> **ACTIVITIES**:
A – Answer these questions from the post about PBS and the torture documentary, marking each answer (i), (ii), (iii) to match:
(i) What is the title of the documentary?
(ii) Who produced the documentary?
(iii) By what percentage did the Bush Administration propose to cut public funding for PBS for 2010?
B – Reproduce the post about PBS and the torture documentary from "Scott Horton reports" up to and including "Cheney leave office.", putting "the Public Broadcasting Service" in place of each occurrence of "PBS".

> **TEXT SECTION**:
Start of Block
Scott Horton reports today that PBS may have refused to nationally air a controversial documentary on the use of torture by the U.S. government in order to protect its funding.
You can view the documentary called "Torturing Democracy" here.
What stinks about it is that PBS is supposed to be "viewer supported" and hence above the level of government censorship and influence. But apparently not:
According to producer Sherry Jones, PBS told her that “no time slot could be found for the documentary before January 21, 2009″ — the day after George W. Bush and Dick Cheney leave office.
So what made PBS stoop so low? Did Bush-Cheney threaten them in some way? It can't be that Bushco suddenly became a huge contributor. And what does this mean for freedom of speech?
As for motives, maybe prior experience contributed to PBS's backtrack:
This spring, PBS’s distinguished Frontline series aired a mildly critical account of the lead-up to the Iraq War entitled “Bush’s War.” As the airing of the program was announced, the Bush Administration proposed to slash public funding for PBS by roughly half for 2009, by 56% for 2010 and eliminating funding entirely for 2011. Did PBS get the message? Perhaps.
So it's all about funding, eh? Well, there's some explosive material in this new documentary, more explosive, absolutely, than "Bush's War".
End of Block
> **SOURCE MATERIAL**:
Start of Block
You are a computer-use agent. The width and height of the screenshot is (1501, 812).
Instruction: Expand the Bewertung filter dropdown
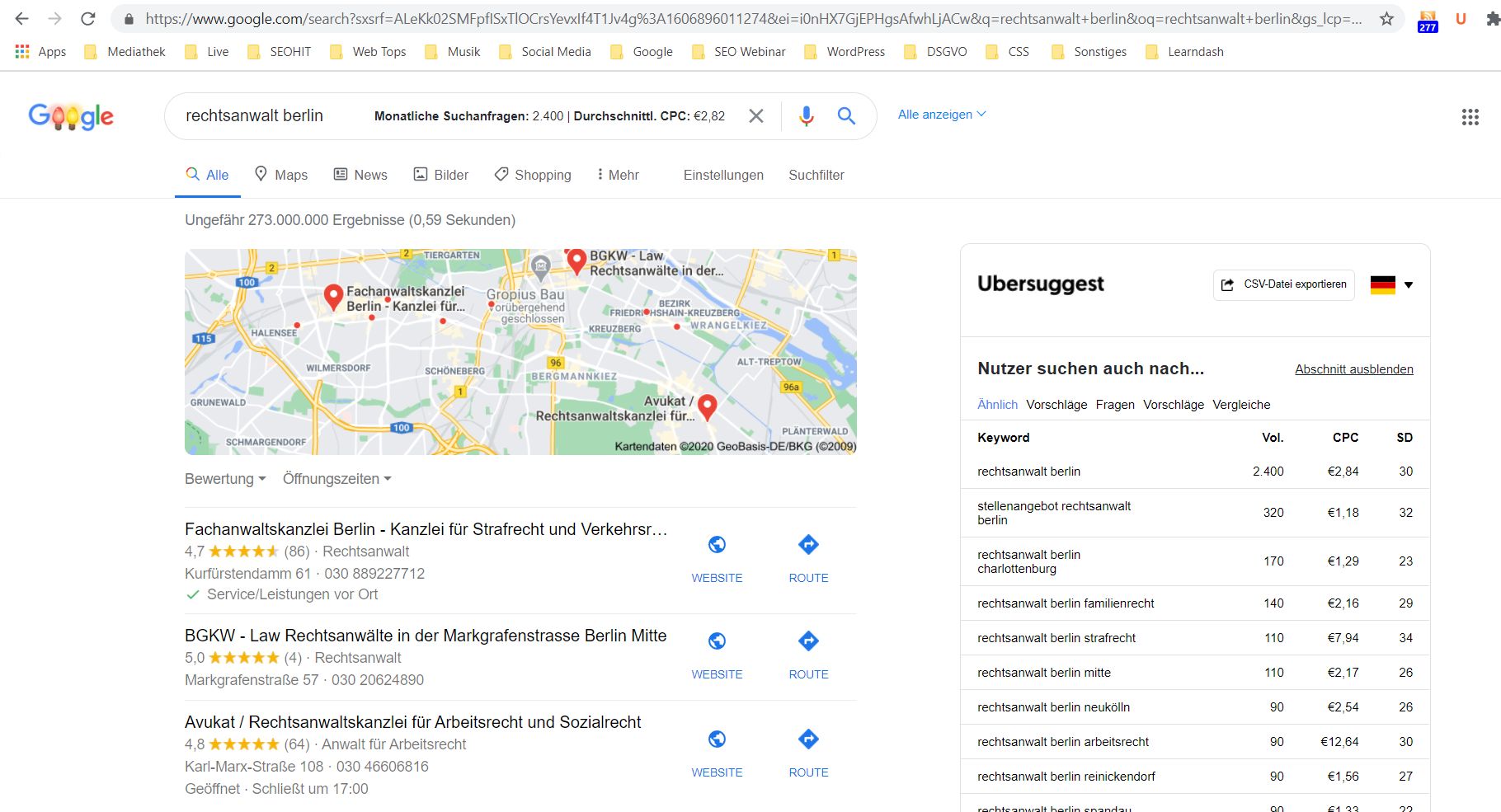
End of Block
> **ANSWER SECTION**:
A –
(i) "Torturing Democracy"
(ii) Sherry Jones
(iii) 56%

B –
Scott Horton reports today that the Public Broadcasting Service may have refused to nationally air a controversial documentary on the use of torture by the U.S. government in order to protect its funding.
You can view the documentary called "Torturing Democracy" here.
What stinks about it is that the Public Broadcasting Service is supposed to be "viewer supported" and hence above the level of government censorship and influence. But apparently not:
According to producer Sherry Jones, the Public Broadcasting Service told her that “no time slot could be found for the documentary before January 21, 2009″ — the day after George W. Bush and Dick Cheney leave office.